Kemkemia Temporal range: Cenomanian

Scientific classification
- Kingdom: Animalia
- Phylum: Chordata
- Class: Reptilia
- Clade: Archosauria
- Clade: Pseudosuchia
- Clade: Crocodylomorpha
- Clade: Solidocrania
- Clade: Crocodyliformes
- Genus: †Kemkemia Cau & Maganuco, 2009
- Species: †K. auditorei
- Binomial name: †Kemkemia auditorei Cau & Maganuco, 2009

= Kemkemia =

- Genus: Kemkemia
- Species: auditorei
- Authority: Cau & Maganuco, 2009
- Parent authority: Cau & Maganuco, 2009

Extinct genus of reptiles

Kemkemia is a genus of probable crocodyliforms living in the Cretaceous, described from a single fossil that was recovered in 1999 from Morocco by an Italian team searching for fossil invertebrates. The fossil of Kemkemia dates from the Cenomanian age.

== History ==
The type species, Kemkemia auditorei, was named and described in 2009 by Italian paleontologists Andrea Cau and Simone Maganuco and is based on a single distal caudal vertebra, MSNM V6408. This vertebra measures 60.48 mm in length and 33.81 mm in height. The genus name refers to the Kem Kem Beds and the specific name honours Italian paleontological illustrator Marco Auditore.

== Description ==
The describers, because of the general morphology of the vertebra, especially the strongly developed neural spine, originally considered it likely that K. auditorei was a theropod dinosaur belonging to the group Neoceratosauria. In view of the limited remains, they cautiously assigned it to a more general Neotheropoda incertae sedis. However, the authors later discovered it to be a typical crocodyliform, rather than an unusual theropod. Meanwhile, spinosaurids and crocodyliforms share a number of morphological convergences, and the Kemkemia holotype shows a combination of features between "Sigilmassasaurus" and crocodyliforms. Therefore, it is not determinable whether K. auditorei is a crocodyliform or a spinosaurid.

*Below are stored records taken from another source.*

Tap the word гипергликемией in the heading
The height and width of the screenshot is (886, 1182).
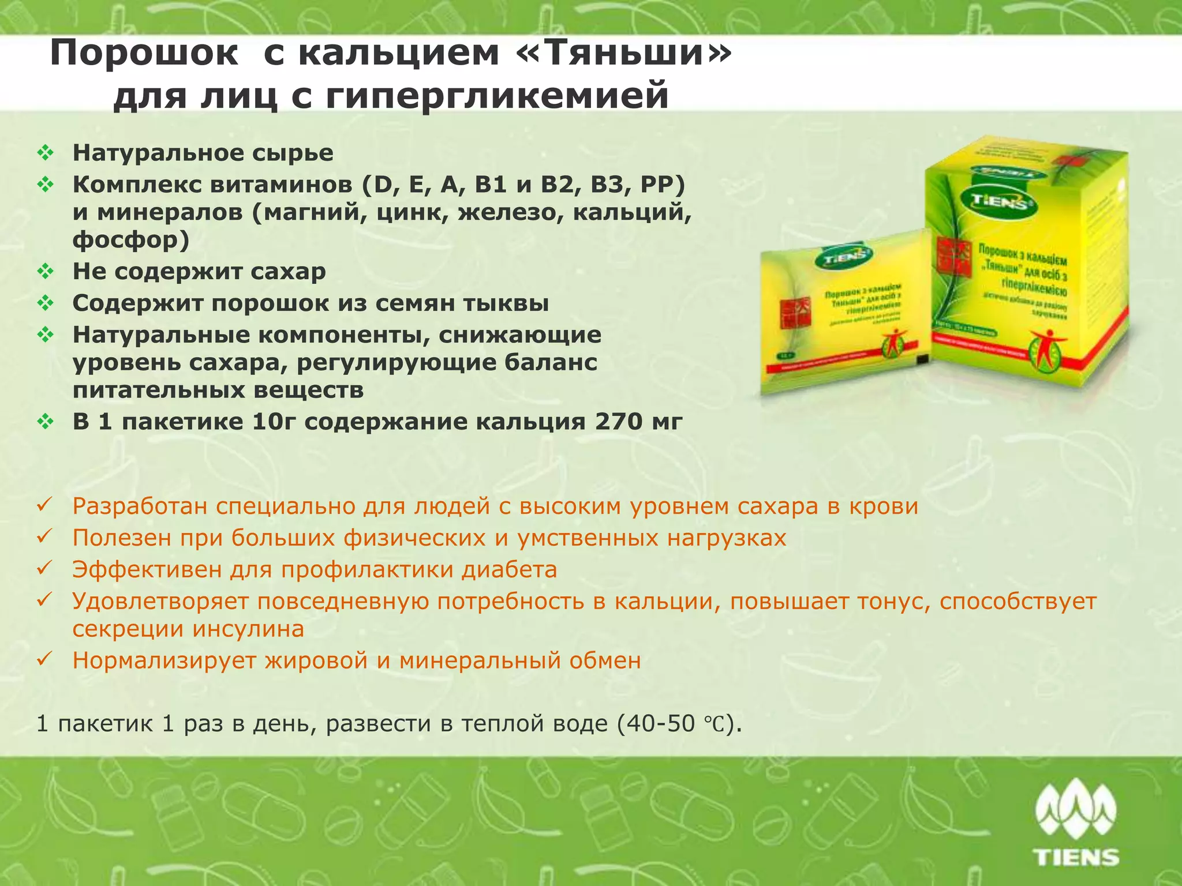[496, 96]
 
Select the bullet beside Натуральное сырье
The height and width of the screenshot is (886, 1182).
[45, 153]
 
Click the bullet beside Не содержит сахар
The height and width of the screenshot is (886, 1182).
[45, 271]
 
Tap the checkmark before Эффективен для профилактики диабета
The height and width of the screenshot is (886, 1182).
[45, 569]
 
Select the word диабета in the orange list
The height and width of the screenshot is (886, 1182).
[509, 570]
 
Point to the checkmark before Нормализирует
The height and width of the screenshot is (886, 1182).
[45, 658]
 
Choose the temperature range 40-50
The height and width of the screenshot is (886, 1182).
[656, 723]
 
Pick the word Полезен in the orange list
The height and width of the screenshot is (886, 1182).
[122, 538]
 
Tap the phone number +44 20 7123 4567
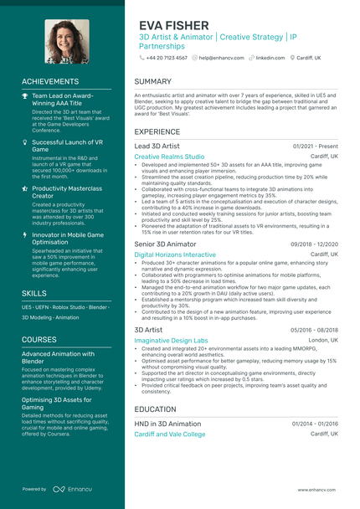167,58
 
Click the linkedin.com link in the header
270,58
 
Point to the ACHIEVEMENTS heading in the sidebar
50,81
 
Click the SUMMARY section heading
152,81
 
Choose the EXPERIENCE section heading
157,131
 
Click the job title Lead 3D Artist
157,146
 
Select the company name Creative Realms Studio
169,157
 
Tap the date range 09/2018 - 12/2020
314,244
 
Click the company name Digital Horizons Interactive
175,254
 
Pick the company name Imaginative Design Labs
171,341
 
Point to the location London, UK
323,340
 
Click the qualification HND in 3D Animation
167,424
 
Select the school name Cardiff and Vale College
169,434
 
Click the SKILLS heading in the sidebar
34,294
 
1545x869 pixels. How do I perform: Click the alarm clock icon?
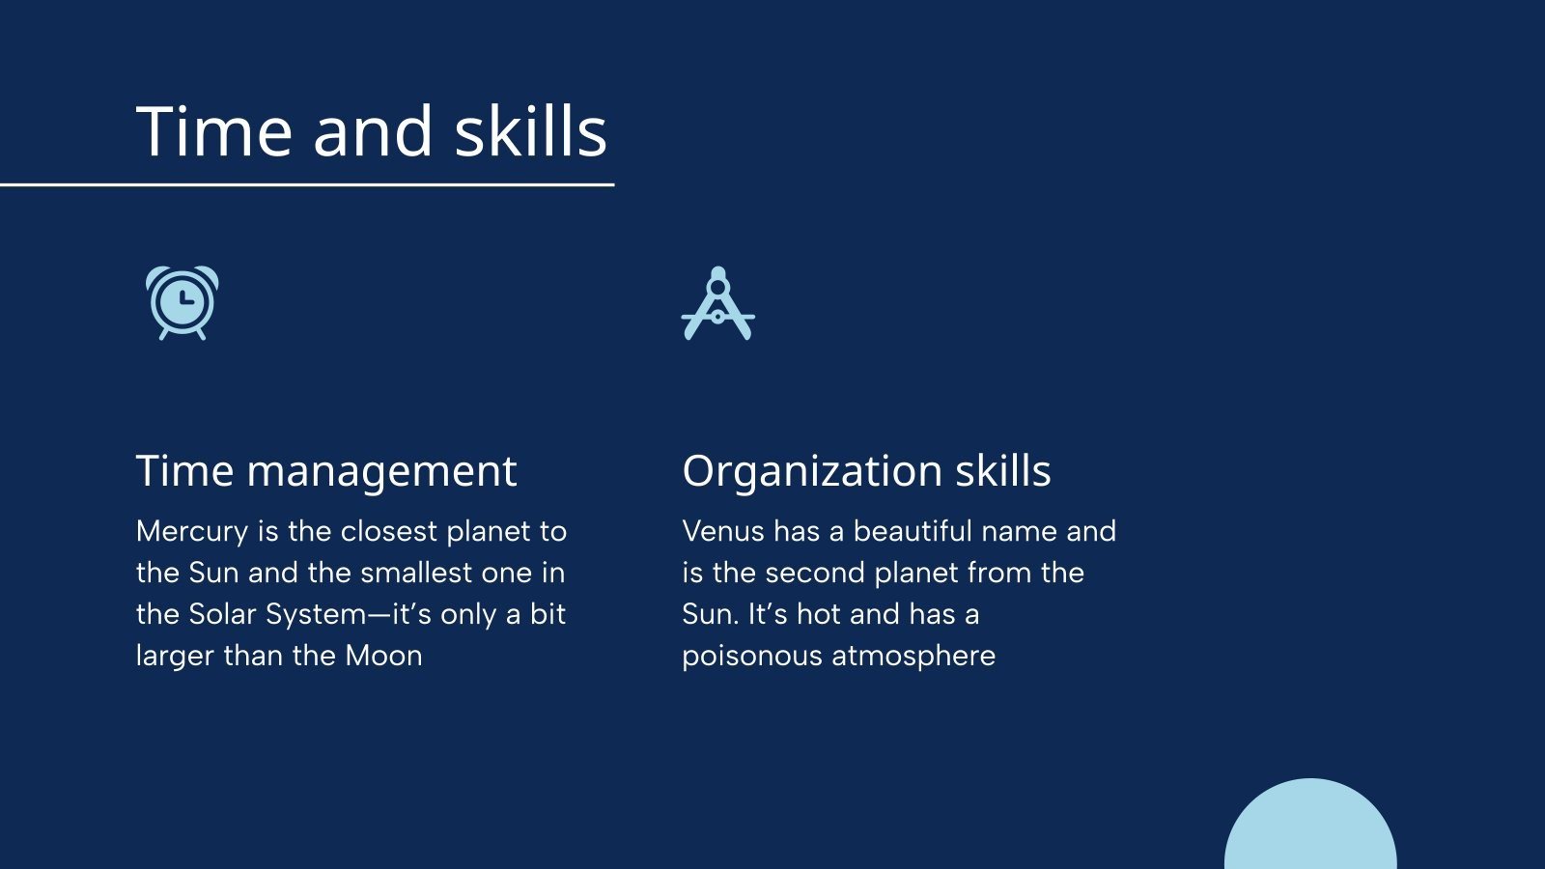pyautogui.click(x=183, y=303)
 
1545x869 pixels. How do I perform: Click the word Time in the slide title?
pyautogui.click(x=213, y=131)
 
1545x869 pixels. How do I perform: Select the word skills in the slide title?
pyautogui.click(x=530, y=131)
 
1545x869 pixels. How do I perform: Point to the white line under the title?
pyautogui.click(x=307, y=184)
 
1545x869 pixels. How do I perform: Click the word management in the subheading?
pyautogui.click(x=381, y=473)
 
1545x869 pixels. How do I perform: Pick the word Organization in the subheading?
pyautogui.click(x=812, y=473)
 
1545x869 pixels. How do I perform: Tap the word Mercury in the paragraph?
pyautogui.click(x=192, y=532)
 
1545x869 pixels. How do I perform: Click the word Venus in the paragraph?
pyautogui.click(x=723, y=532)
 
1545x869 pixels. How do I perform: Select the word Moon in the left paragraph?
pyautogui.click(x=383, y=656)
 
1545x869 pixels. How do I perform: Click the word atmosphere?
pyautogui.click(x=913, y=657)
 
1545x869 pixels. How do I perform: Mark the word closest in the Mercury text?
pyautogui.click(x=389, y=532)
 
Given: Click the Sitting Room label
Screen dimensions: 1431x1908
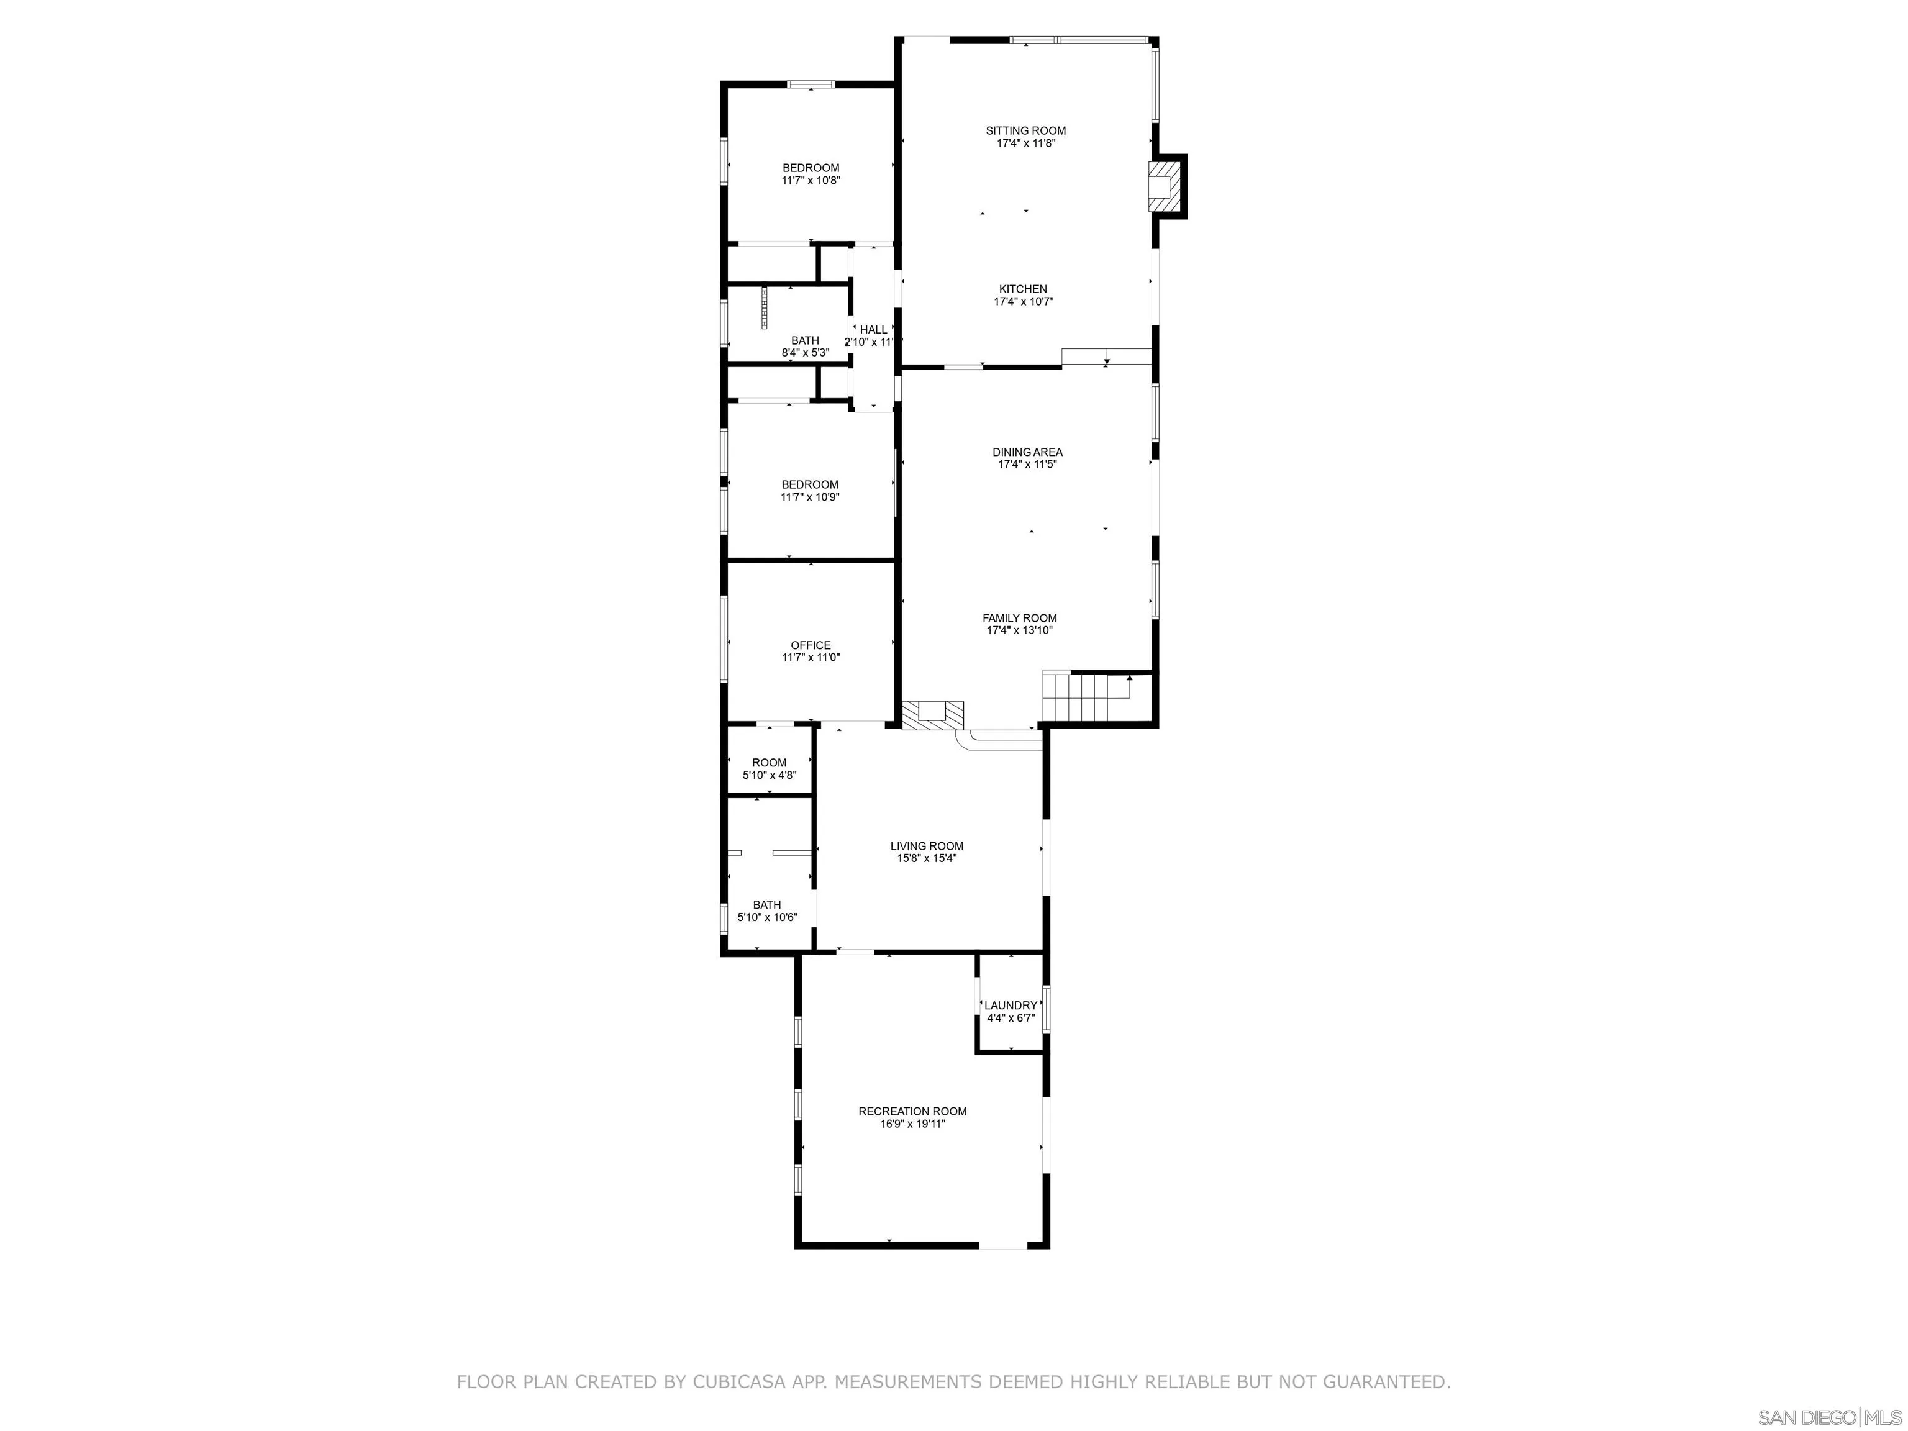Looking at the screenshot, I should coord(1025,131).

Kemkemia was a predator with a body length of about 4–5 m and, given that the vertebra is not very robust, possibly lightly built. The species length could be extrapolated because the specimen is that of an adult.

== Paleoecology ==
The fossil is one of the few probable known crocodyliform caudal vertebrae. It comes from the Kem Kem Beds that have produced the fossils of very large predatory dinosaur genera: Spinosaurus, Carcharodontosaurus and Deltadromeus.